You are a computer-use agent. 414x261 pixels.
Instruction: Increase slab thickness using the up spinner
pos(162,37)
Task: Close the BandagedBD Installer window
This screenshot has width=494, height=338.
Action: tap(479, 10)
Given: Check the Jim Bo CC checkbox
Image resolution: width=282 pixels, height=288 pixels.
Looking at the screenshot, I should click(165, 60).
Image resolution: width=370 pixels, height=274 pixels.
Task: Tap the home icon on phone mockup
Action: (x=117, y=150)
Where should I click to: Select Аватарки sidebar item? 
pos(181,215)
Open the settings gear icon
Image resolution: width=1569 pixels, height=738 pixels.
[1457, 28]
━━━━━━━━━━
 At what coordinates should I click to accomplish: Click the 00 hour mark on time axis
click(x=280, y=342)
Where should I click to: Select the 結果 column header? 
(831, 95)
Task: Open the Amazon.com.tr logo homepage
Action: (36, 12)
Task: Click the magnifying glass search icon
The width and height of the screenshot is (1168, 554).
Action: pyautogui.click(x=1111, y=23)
━━━━━━━━━━
Please copy the lines above from the line with "Instruction: Increase slab" up to and including the line with "Given: Check the Jim Bo CC checkbox", exactly as written and with nothing else.

Instruction: Increase slab thickness using the up spinner
pos(162,37)
Task: Close the BandagedBD Installer window
This screenshot has width=494, height=338.
Action: tap(479, 10)
Given: Check the Jim Bo CC checkbox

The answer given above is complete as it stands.